When I watch a movie on TV and it's made sometime after 2000 I think to myself, well this is a recent movie. Until I look at the hair style or the unwrinkled actress who I used to sort of look like and I realize that 2000 was a long time ago.
Like tonight when I cuddled up and watched the first Harry Potter movie with my four kids for the first time, and I actually noted Daniel Radcliffe growing older. Over the course of the movie. And now? Now he's got a play on Broadway under his belt... where he's naked. A naked grown-up. Fifteen years go by just like that, in eight hastily rendered Harry Potter movies, from boy to man.
Vacation days belie this of course. They slump by, one aching day after another. Meal and dishes and laundry and card game and meal and dishes and laundry and straighten up and craft and... In perpetuity. It's a deceptive thing. Until you consider the Polaroid snapshot moment of the first gift Christmas morning or the New Year's Eve toast with sparkling apple juice. I have approximately fifteen more of those. Oh, wait. Fourteen.
I remember watching my older sisters go off to college. First there were four of us carrying boxes up to a crappy dorm room for the oldest, then there were three helping the next, then for me there was just my younger brother helping me. Then I guess he moved his own cheap futon and folding bookcase.
Once he was out of the home too, my mom was left with my ailing father and severely disabled older brother. It was just enough to be too much for her to recreate herself from scratch into the librarian she once was for six months before my oldest brother was born and her whole life changed, it was too much for her also to go back to school to become a nurse, officially codifying the caregiving she managed daily.

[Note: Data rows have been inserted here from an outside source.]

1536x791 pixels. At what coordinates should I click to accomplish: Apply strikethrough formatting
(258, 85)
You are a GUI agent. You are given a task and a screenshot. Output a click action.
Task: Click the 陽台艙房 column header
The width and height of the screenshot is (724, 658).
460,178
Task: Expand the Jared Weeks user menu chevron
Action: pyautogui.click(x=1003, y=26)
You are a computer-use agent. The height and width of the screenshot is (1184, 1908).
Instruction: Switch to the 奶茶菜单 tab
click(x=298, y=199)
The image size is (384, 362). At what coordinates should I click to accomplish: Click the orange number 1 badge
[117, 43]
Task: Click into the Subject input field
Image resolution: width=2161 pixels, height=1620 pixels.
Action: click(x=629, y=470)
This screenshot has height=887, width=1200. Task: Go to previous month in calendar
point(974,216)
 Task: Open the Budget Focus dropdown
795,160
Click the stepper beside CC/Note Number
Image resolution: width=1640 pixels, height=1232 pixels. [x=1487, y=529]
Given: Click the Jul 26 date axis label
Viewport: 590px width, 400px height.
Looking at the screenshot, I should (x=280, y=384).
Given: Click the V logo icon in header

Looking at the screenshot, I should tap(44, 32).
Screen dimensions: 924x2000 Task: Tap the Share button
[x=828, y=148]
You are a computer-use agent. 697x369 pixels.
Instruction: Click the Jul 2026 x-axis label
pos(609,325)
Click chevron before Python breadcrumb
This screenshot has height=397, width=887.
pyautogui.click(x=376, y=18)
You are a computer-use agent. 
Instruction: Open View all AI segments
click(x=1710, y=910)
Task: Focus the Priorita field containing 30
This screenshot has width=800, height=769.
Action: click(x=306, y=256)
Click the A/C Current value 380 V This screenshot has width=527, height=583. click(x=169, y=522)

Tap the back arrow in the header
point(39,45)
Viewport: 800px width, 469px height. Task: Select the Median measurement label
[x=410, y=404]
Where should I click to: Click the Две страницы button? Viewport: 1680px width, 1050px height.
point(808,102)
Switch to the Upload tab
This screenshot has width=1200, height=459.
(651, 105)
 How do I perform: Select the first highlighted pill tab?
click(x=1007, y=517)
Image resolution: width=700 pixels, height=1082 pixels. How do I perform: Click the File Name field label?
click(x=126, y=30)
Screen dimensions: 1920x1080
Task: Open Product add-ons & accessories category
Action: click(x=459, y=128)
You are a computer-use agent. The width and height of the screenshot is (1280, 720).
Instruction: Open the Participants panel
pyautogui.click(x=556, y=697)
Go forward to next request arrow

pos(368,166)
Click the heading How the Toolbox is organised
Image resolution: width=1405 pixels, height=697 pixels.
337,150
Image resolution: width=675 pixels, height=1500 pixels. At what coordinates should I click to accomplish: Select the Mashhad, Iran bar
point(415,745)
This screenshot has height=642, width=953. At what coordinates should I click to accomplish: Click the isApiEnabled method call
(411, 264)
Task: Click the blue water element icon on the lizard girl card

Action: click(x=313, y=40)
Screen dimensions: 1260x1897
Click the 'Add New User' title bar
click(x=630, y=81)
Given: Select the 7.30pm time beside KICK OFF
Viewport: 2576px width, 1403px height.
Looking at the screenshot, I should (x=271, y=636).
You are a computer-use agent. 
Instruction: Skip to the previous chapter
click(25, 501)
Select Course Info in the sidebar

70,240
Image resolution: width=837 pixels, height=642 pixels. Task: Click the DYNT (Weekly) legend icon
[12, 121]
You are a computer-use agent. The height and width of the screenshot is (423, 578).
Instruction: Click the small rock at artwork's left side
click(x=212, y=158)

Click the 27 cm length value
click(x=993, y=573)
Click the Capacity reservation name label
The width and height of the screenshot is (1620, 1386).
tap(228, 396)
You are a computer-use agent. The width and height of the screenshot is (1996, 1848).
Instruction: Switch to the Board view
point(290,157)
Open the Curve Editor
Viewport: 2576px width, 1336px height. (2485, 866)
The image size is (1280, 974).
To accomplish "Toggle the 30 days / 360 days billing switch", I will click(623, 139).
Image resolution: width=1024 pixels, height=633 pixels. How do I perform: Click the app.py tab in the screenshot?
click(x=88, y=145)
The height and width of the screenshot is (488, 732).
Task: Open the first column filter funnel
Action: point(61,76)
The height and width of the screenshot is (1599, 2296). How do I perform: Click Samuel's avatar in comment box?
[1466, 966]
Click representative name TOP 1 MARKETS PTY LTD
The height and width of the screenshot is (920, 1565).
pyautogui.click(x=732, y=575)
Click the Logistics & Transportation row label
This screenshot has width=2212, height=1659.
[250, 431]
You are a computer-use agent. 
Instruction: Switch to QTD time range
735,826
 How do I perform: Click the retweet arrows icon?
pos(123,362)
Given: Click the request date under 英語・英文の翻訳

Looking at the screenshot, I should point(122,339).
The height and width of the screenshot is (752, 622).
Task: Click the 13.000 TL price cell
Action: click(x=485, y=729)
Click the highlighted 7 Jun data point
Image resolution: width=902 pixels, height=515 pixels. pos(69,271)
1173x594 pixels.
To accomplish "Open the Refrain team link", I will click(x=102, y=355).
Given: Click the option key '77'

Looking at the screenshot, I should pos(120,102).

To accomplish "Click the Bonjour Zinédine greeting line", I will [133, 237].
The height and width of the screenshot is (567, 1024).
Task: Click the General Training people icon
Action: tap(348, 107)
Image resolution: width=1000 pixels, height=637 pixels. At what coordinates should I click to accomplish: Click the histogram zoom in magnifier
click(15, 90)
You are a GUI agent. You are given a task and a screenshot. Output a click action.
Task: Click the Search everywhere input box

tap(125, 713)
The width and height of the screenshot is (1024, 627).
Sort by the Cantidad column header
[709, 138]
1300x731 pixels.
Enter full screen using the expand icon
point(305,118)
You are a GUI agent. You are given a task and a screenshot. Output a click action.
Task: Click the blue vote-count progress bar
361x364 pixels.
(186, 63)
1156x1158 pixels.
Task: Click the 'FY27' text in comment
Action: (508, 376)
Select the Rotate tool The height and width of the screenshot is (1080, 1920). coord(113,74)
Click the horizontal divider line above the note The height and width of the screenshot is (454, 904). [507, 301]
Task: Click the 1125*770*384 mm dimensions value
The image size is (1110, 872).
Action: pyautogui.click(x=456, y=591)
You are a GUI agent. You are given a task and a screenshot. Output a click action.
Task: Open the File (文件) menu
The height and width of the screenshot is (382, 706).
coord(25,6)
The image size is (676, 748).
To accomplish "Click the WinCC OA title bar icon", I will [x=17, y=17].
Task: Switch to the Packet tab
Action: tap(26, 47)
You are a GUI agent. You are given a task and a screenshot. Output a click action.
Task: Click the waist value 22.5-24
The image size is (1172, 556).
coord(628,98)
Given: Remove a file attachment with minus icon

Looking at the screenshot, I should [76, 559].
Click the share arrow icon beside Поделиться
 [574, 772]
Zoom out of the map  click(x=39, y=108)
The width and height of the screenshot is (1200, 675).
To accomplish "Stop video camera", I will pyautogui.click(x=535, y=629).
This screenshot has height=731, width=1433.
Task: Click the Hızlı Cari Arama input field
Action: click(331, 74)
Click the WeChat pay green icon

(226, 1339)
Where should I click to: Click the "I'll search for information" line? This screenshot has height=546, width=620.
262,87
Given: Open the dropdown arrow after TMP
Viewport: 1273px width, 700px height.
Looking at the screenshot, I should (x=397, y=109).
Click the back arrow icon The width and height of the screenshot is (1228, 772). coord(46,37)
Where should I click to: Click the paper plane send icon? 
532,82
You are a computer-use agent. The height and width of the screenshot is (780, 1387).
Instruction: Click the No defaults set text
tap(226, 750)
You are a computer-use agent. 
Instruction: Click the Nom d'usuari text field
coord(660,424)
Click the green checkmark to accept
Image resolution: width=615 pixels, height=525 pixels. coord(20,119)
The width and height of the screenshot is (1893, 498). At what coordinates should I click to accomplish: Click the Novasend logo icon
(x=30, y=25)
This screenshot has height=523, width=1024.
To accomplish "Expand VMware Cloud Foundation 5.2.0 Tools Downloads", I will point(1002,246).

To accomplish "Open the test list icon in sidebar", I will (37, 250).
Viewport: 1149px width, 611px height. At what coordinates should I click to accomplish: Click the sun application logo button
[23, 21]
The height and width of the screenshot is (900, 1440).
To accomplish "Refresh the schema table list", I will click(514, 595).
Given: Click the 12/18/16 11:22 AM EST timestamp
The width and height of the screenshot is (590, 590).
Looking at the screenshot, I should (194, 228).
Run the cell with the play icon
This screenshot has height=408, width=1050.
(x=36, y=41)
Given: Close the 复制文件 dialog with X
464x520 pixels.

Last year she moved into a groovy retirement community near my oldest sister. She took up bocce with a vengeance. Bocce. She called this past fall to say that she broke four ribs and one vertebrae climbing onto a chair to reach a high shelf, but she still took her turn in the bocce tournament before heading to the ER. And now she's begun to volunteer for their memory ward, which seems mildly ironic if you know her, but still. Fifty years later and Stella's getting her groove back.
I'm not wishing away these days, trying to fast forward the next fifteen years. (Oh wait, fourteen.) I'm the one who has trouble getting rid of outgrown clothing. Because I can't imagine they've all grown so big, and because I have such achingly sweet memories of my middle girl in the yellow corduroy pinafore with the flower appliqué. If I give it away, how will I remember how we bunched her wispy hair on top of her head just so? How can I possibly hold onto that time?
But I know too, that they are watching me, these four kids of mine, to see who it is that I am. Am I there for them when they need me? Do I cook and bake and nurture for them, to them, at them? Do I treasure that yellow pinafore appropriately?
Then again, am I something for just me and sometimes just for my husband, too? Because they need to know they can leave someday and then come back again to a woman who is happy in her marriage, thinking thoughts, asking questions, making things that weren't there before. Growing.
So for 2016 I'm making some goals. They're mostly the broad strokes but mildly specific kind of goals I make every year and then vaguely aim towards. Make some art, write some stuff, finish the rough draft of the book, clean out a closet or two, choose joy and kindness over complaining or meanness. Work out more, waste time less. Be a good friend, daughter, mom.
Oh, wait. Too much?
That I could be someone they'd one day want to be too, maybe that's my resolution for 2016. Or better yet, that I can be someone I would want to be, perhaps that one is even better still.